Bahkan, negara nenek moyang demokrasi yaitu Amerika Serika, juga tidak terlepas dari praktik nepotisme dalam pemerintahan dan politik. Malahan sepuluh persen anggota kongres Amerika berasal dari dinasti politik. Malahan ada dua dinasti politik yang populer di USA, yaitu Kennedy dan Bush.
Tidak hanya di negara maju seperti Amerika, tapi pada negara berkembang juga marak seperti dinasti Bhutto di Pakistan, Ghandi di India, Shinawatra di Thailand, dan Bombong Marcos di Filipina.
Politik dinasti di Indonesia identik dengan Provinsi Banten pada masa Ratu Atut Chosiyah sebagai gubernur. Pada saat itu ada 9 kerabatnya yang menduduki posisi sebagai anggota legislatif dan kepala daerah. Yang menjadi momok jika dinasti politik berkuasa adalah praktik nepotisme dalam menjalankan pemerintahan. Tentu saja hal itu bisa dicegah dengan fungsi kontrol dari masyarakat, NGO, DPRD, dan elemen masyarakat sipil lain.
Masyarakat selaku pemilih, pasti akan mempunyai pertimbangan tersendiri untuk menentukan pilihannya. Yang jadi persoalan dalam kontestasi semacam Pilkada adalah mekanisme pengawasan oleh lembaga semacam Bawaslu menjalankan fungsinya pada semua peserta pemilu atau pilkada. Sehingga kita tidak lagi terjebak dalam soal nepotisme dan dinasti.
Jika dalam tahapan pilkada ada pelanggaran yang dilakukan oleh pasangan calon, maka harus ditindak tanpa pandang bulu. Dengan demikian penegakan hukum pemilu yang konsisten akan menyaring calon yang memang dikehendaki oleh pemilih.
Selain penegakan hukum pemilu, tak kalah pentingnya adalah partai politik harus melakukan kaderisasi dan sistem promosi kader secara benar, tidak secara instan seperti yang marak terjadi selama ini dalam helatan pilkada, pilpres dan pemilu. Yang dilandasi oleh kepentingan pragmatis sesaat.
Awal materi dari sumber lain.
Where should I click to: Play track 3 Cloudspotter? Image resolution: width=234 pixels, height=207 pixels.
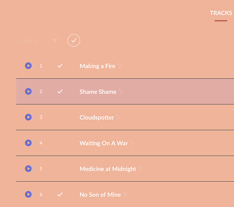click(28, 117)
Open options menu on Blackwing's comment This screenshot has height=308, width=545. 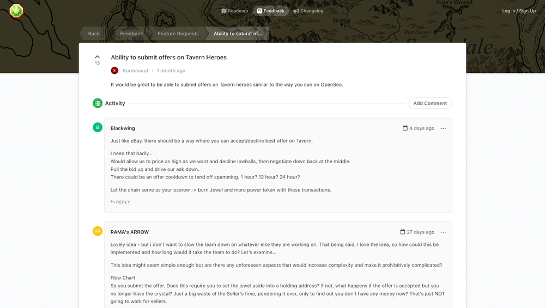[443, 128]
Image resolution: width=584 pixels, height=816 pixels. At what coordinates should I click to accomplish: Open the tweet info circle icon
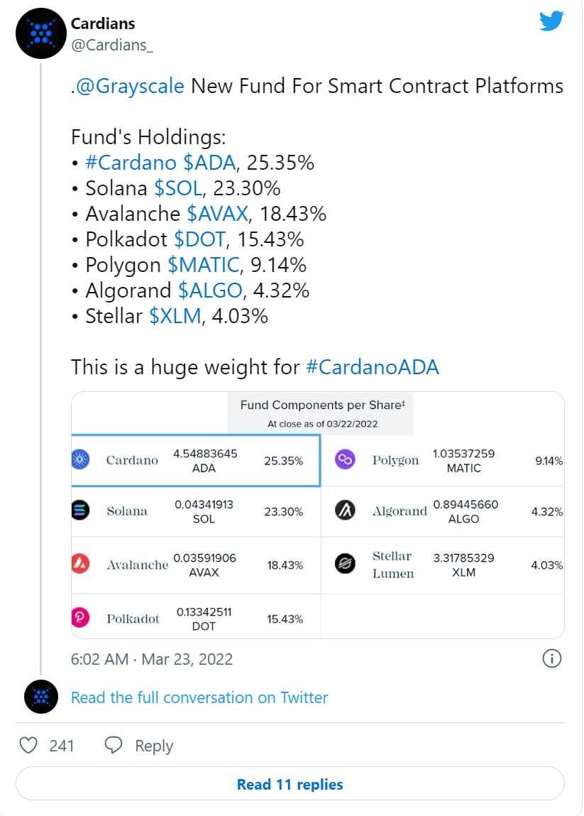click(551, 659)
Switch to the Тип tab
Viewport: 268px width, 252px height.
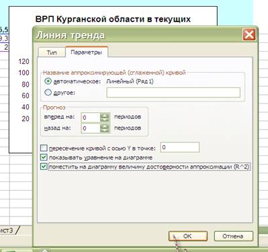(x=52, y=52)
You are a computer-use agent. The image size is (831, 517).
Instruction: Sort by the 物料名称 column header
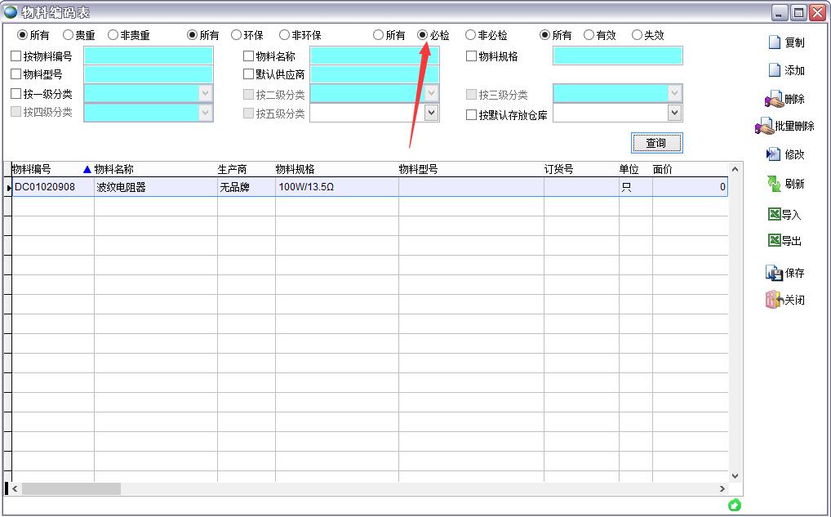click(114, 169)
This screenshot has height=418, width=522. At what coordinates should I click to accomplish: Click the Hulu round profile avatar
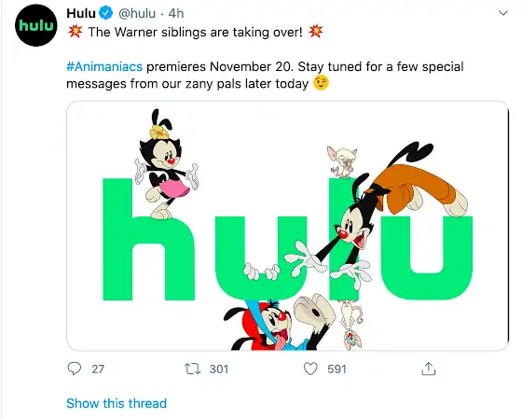36,25
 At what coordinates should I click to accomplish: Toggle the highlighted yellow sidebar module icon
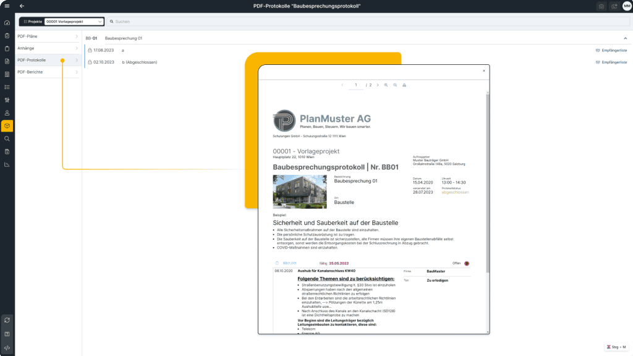(x=7, y=125)
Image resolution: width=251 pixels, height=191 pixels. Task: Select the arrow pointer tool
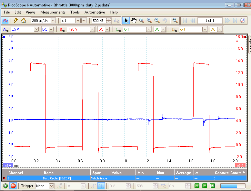click(126, 21)
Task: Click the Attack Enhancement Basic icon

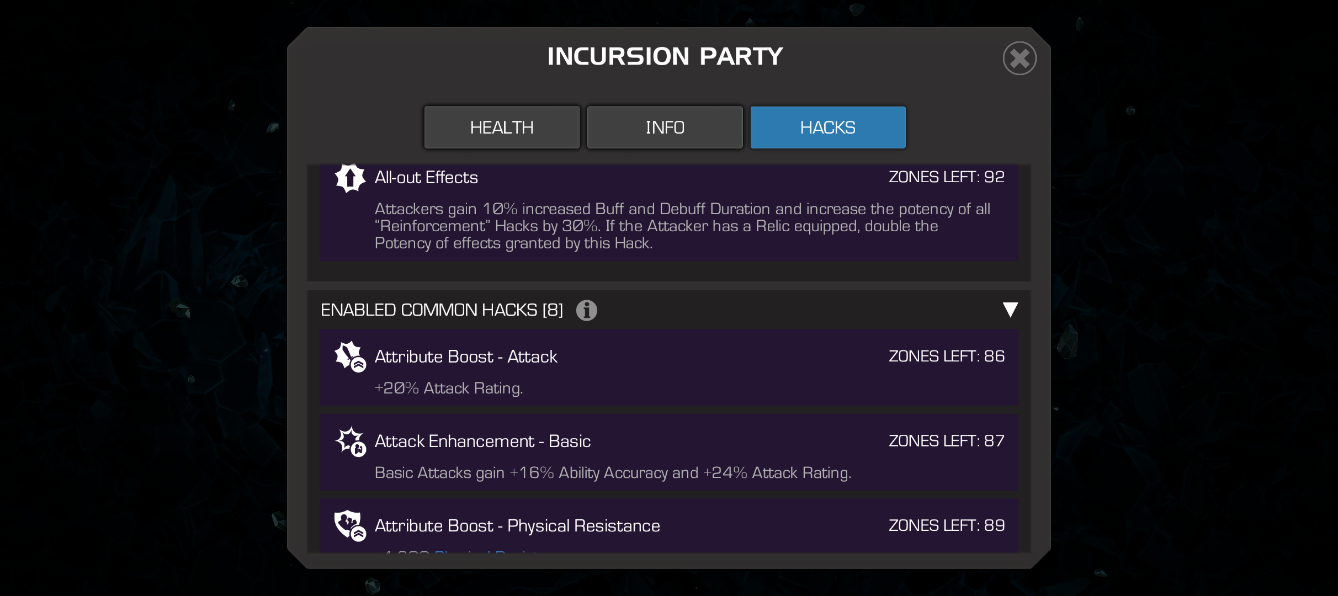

Bahkan penyelenggara pemilu dalam hal ini Bawaslu mendapat legitimasi untuk mendiskualifikasi pasangan calon yang melakukan pelanggaran yang terstruktur, sistematis, dan masif (TSM) yang kerap dilakukan oleh kepala daerah untuk memenangkan jagoannya atau lazim disebut membangun dinasti.
Pelanggaran TSM tersebut dapat berupa arahan atau instruksi pada kepala dinas dan camat untuk memenangkan kerabatnya, pengangkatan pejabat dalam lingkup pemerintahannya yang melanggar aturan. Arahan tersebut dirancang dalam skala yang luas dan hampir mencakup wilayah daerah yang dipimpinnya.
Kalau memang ada cawe-cawe yang bersifat TSM maka Bawaslu jangan segan-segan untuk mendiskualifikasi calon. Dengan otoritas mendiskualifikasi calon, maka bisa menyaring calon yang kompeten untuk memimpin roda pemerintahan, tanpa melihat atribut yang bersangkutan ada hubungan kekerabatan dengan petahana. (*)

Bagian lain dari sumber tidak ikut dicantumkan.